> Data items
....

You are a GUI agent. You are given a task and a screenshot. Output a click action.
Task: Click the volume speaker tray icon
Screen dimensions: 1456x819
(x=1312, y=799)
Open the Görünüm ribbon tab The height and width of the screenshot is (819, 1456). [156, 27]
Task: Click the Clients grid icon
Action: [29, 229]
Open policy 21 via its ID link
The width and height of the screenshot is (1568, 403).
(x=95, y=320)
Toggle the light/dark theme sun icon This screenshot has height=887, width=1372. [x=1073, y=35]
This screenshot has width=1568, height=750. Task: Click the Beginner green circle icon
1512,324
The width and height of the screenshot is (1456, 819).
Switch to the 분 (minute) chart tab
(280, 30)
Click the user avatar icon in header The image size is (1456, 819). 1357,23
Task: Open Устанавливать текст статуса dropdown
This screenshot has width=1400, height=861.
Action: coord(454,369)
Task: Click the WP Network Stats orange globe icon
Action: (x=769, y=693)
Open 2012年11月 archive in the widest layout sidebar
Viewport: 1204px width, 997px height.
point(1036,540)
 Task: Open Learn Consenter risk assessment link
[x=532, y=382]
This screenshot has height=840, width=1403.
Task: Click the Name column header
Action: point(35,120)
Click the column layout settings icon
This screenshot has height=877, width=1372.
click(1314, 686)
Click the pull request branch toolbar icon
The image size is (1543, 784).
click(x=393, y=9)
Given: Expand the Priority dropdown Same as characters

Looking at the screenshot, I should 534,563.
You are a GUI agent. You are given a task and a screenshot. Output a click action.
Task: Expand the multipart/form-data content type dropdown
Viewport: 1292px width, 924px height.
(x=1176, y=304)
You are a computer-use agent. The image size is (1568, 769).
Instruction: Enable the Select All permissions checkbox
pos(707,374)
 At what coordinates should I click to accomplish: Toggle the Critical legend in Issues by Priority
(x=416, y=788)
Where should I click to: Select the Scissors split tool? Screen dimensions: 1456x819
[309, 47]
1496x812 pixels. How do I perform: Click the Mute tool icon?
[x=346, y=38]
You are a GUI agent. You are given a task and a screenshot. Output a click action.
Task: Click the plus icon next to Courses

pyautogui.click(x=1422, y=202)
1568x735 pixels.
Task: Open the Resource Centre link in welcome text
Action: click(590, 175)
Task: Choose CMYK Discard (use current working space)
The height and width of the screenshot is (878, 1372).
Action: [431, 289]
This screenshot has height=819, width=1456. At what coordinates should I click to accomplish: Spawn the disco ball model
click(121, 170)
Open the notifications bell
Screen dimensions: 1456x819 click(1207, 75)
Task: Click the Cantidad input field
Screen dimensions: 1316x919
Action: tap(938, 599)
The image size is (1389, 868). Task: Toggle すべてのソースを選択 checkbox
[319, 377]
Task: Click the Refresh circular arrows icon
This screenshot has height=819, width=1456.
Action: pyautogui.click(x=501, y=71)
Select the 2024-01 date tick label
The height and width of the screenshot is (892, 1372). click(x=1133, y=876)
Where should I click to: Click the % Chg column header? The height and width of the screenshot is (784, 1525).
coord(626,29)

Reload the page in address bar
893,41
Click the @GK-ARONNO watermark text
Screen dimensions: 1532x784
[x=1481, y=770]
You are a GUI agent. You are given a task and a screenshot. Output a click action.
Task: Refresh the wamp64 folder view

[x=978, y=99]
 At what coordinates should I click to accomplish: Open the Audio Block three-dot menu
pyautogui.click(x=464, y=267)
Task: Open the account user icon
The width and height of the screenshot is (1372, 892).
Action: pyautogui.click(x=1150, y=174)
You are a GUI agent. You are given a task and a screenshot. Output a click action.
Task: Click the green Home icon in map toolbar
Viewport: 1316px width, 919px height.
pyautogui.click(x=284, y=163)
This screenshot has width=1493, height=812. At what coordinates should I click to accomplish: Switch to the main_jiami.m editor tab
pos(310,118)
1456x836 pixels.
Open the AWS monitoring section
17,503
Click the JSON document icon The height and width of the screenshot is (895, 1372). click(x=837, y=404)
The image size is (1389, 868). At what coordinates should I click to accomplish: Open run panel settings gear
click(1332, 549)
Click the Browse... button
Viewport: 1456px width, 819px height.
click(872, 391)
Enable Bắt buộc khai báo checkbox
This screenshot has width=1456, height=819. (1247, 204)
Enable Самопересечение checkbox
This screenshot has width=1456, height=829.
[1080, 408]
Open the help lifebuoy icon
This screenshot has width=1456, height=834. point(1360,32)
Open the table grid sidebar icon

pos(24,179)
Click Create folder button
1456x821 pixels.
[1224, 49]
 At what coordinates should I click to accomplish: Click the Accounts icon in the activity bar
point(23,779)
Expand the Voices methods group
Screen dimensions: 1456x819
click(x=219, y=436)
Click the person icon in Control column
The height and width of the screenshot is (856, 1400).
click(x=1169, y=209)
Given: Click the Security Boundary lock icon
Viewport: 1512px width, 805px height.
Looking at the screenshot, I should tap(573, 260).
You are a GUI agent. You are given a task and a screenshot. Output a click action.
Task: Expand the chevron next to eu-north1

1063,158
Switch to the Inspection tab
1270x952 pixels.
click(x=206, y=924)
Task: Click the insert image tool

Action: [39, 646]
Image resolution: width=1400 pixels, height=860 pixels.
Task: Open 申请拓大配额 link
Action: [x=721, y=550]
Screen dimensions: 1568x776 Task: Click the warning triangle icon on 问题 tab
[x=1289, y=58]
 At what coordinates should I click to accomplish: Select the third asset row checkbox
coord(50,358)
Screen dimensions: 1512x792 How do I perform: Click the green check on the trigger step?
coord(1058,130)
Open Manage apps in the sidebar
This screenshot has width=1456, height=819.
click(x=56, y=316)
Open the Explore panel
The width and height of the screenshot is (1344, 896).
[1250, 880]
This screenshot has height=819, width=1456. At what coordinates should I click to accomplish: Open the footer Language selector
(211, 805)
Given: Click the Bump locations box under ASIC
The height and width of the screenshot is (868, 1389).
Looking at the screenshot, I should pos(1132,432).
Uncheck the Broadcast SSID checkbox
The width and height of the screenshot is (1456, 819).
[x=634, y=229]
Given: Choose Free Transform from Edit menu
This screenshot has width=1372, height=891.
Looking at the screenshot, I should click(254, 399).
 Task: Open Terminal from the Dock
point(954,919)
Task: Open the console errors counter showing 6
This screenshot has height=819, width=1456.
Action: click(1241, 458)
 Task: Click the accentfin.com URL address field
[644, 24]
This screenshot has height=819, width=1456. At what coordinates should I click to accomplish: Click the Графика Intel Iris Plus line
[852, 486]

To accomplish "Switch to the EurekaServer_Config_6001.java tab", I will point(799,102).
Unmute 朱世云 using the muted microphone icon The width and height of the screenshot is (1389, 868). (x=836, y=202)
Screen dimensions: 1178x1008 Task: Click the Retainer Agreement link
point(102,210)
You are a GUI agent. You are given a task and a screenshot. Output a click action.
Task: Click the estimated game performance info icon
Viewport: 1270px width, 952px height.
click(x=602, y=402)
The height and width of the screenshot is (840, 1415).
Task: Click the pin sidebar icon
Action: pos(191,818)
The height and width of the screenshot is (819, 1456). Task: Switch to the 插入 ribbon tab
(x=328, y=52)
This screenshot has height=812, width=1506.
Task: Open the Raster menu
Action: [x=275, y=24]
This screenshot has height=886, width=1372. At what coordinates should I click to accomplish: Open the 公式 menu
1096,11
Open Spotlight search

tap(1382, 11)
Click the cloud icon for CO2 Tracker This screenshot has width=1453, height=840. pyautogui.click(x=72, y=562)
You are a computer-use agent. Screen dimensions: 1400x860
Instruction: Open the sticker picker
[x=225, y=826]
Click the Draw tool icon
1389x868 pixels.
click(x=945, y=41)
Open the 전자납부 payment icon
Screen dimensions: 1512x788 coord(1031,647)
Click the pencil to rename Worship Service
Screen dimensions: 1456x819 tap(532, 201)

....

> WORK TO COMPLETE
Beginning at the line above with "The image size is (1389, 868). At" and finishing at the line with "Given: Click the Bump", return each line exactly and return nothing else.

> REPLY TO THE EXERCISE
The image size is (1389, 868). At what coordinates should I click to accomplish: Open run panel settings gear
click(1332, 549)
Click the Browse... button
Viewport: 1456px width, 819px height.
click(872, 391)
Enable Bắt buộc khai báo checkbox
This screenshot has width=1456, height=819. (1247, 204)
Enable Самопересечение checkbox
This screenshot has width=1456, height=829.
[1080, 408]
Open the help lifebuoy icon
This screenshot has width=1456, height=834. point(1360,32)
Open the table grid sidebar icon

pos(24,179)
Click Create folder button
1456x821 pixels.
[1224, 49]
 At what coordinates should I click to accomplish: Click the Accounts icon in the activity bar
point(23,779)
Expand the Voices methods group
Screen dimensions: 1456x819
click(x=219, y=436)
Click the person icon in Control column
The height and width of the screenshot is (856, 1400).
click(x=1169, y=209)
Given: Click the Security Boundary lock icon
Viewport: 1512px width, 805px height.
Looking at the screenshot, I should tap(573, 260).
You are a GUI agent. You are given a task and a screenshot. Output a click action.
Task: Expand the chevron next to eu-north1

1063,158
Switch to the Inspection tab
1270x952 pixels.
click(x=206, y=924)
Task: Click the insert image tool

Action: [39, 646]
Image resolution: width=1400 pixels, height=860 pixels.
Task: Open 申请拓大配额 link
Action: [x=721, y=550]
Screen dimensions: 1568x776 Task: Click the warning triangle icon on 问题 tab
[x=1289, y=58]
 At what coordinates should I click to accomplish: Select the third asset row checkbox
coord(50,358)
Screen dimensions: 1512x792 How do I perform: Click the green check on the trigger step?
coord(1058,130)
Open Manage apps in the sidebar
This screenshot has width=1456, height=819.
click(x=56, y=316)
Open the Explore panel
The width and height of the screenshot is (1344, 896).
[1250, 880]
This screenshot has height=819, width=1456. At what coordinates should I click to accomplish: Open the footer Language selector
(211, 805)
Given: Click the Bump locations box under ASIC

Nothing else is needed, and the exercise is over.